Un père moderne ne désire pas jouer son rôle un weekend sur deux et souvent on entend la maman qui croit détenir le monopole de l'énergie pour éduquer seule l'enfant. L'enjeu est de vouloir profiter de cette rupture pour opérer un changement qui est permis par la crise.
En chinois, le mot crise signifie danger et chance; ne pourrions-nous pas en médiation, si les parents ne vivent pas de danger, imposer un défi et y voir une chance de vivre une coparentalité ? Si le défi et la chance étaient considérés par les deux parents, y aurait-il une différence ? Que ferait-on différemment dans cette optique d'y voir un défi et non une menace ? Comment le tout pourra-t-il être utilisé ?
Dans une discussion animée, les clients se révèlent comme des antagonistes qui recherchent la vengeance ou simplement un cri émotif d'une douleur qui suit la décision imposée. La médiation oblige à faire ses preuves, convaincre l'autre de la légitimité de son désir de partager les besoins réels de leur enfant.
« Les enfants ne peuvent pas et ne doivent pas répondre à tous les besoins de leur mère.
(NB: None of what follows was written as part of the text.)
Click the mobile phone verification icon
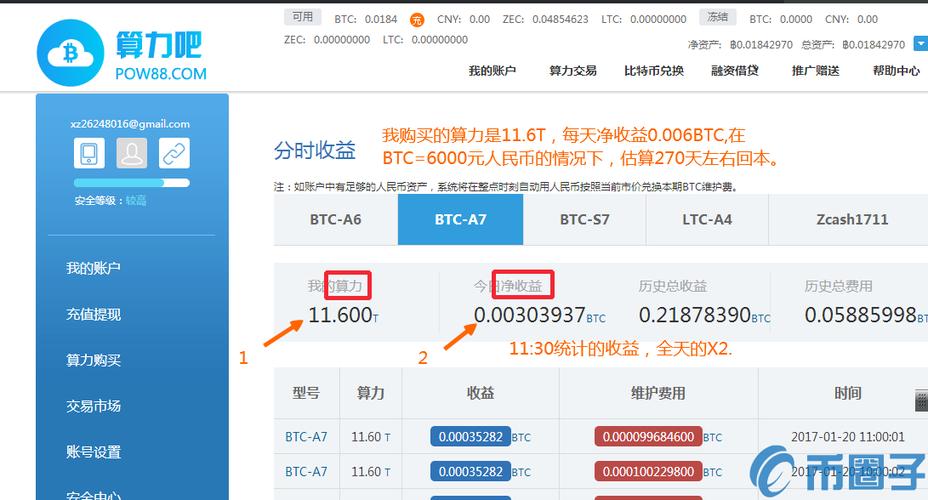The height and width of the screenshot is (500, 928). pos(89,153)
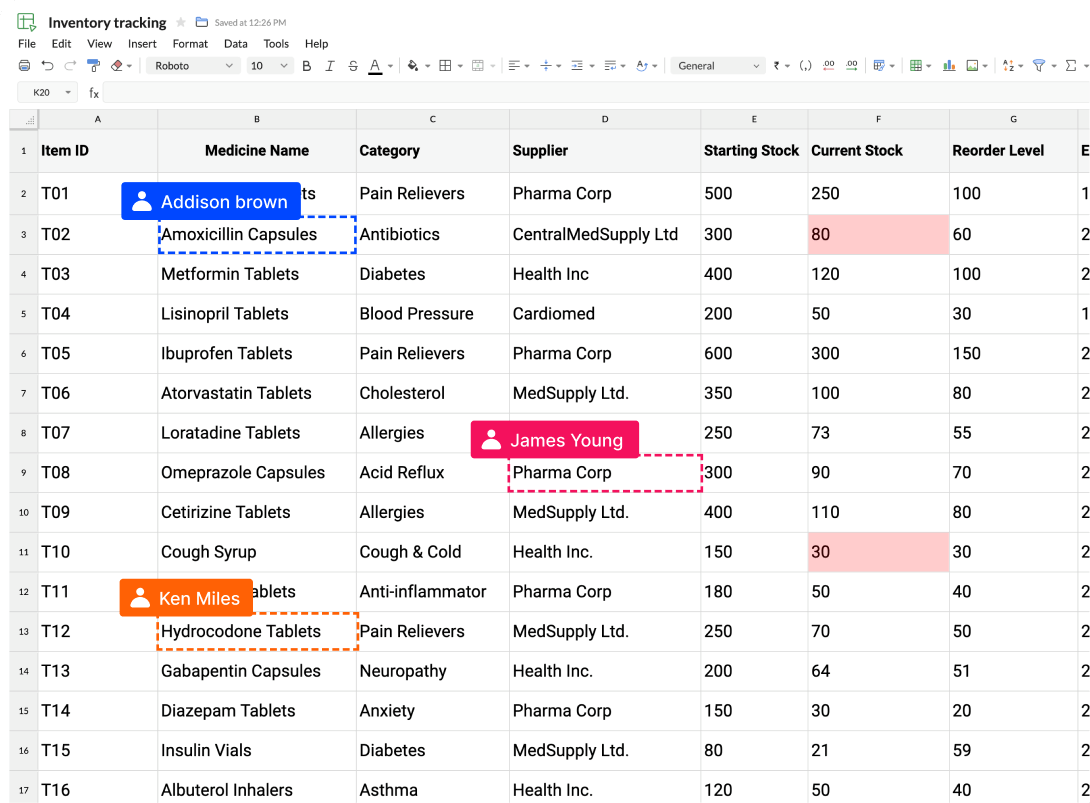The width and height of the screenshot is (1090, 803).
Task: Format selection as currency
Action: point(775,65)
Il est essentiel de lâcher son enfant, de ne pas lui donner l'impression qu'il est le centre du monde, et surtout, de ne pas lui donner la responsabilité de rendre sa mère heureuse. » Ces propos ont été recueillis par Christilla Pellé-Douel dans un article de la revue Psychologie novembre 2010 qui s'intitule Les enfants détruisent la vie intime.